To my surprise, I don’t have to. Archangel ignores us, walking towards the obelisk as his wings fold back into a more compact shape. He rests a hand on the stone, just like I did, and just… stands there, lost in thought a few feet from people who are supposed to be his enemies!
And then, Ember just ignores him, walking back down the stairs. I follow her, tapping her on the shoulder to let her know that I would very much appreciate knowing just what that was all about.
“That was Archangel,” she explains. “He’s a corporate Hero with a team called the Round Table. They’re the most popular team in the city, exclusively recruiting experienced heroes from across the country. If they catch you robbing a grocery store, they’ll try and stop you, but ultimately, we’re too small-time and too good for Seattle for them to consider going after us. You don’t need to worry about them.”

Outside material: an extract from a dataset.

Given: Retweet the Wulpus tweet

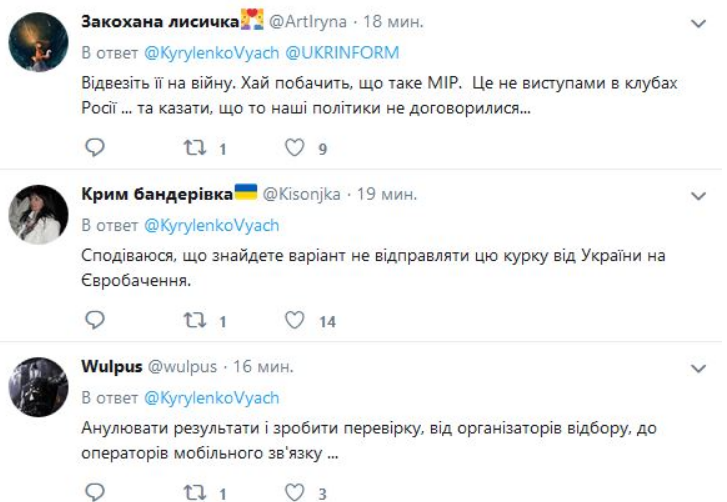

There’s another roar from above our heads as Archangel launches off from the wall and streaks through the sky, heading back towards the city. I watch him go; twin pinpricks of light retreating off into the distance, shrinking and becoming fainter until they’re impossible to distinguish from the distant yellow glow of Seattle.
This is as far as I’ve ever been from the city, but I can still feel its hold on me. I know there’s so much more on the other side of this wall, but that doesn’t matter one bit. As far as I’m concerned, Seattle might as well be the whole world.
Right now, there’s nothing I want more than to go back home and crawl under the covers before sunrise.